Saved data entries
↓↓↓

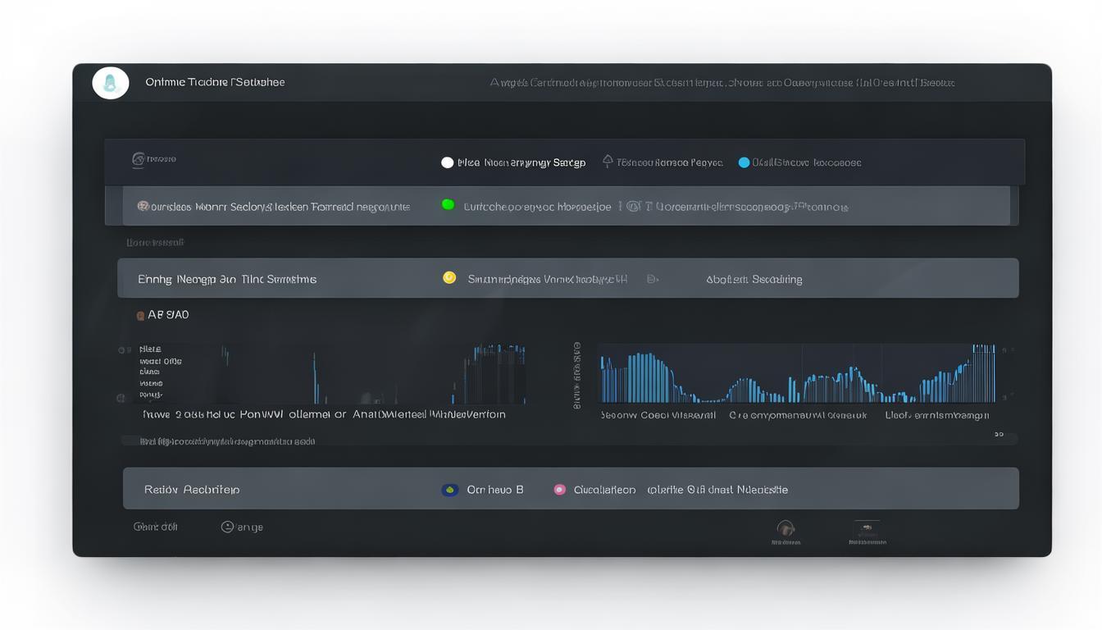Click the bell icon in the top row
1102x630 pixels.
608,162
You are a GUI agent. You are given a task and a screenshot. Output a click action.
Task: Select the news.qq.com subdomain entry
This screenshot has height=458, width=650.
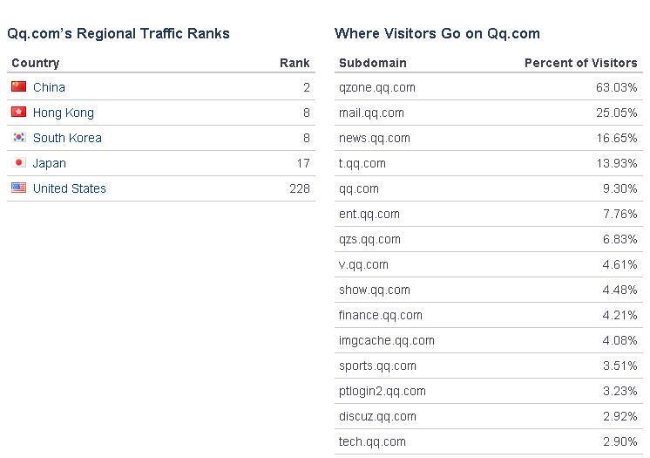point(375,138)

↑↑↑

● Your instructions: Leaving the pictures aside, copy exactly and only the lines from the one holding "You are a GUI" through the final line of the data, both ends kept.

● Exercise answer:
You are a GUI agent. You are given a task and a screenshot. Output a click action.
Task: Select the news.qq.com subdomain entry
This screenshot has height=458, width=650.
point(375,138)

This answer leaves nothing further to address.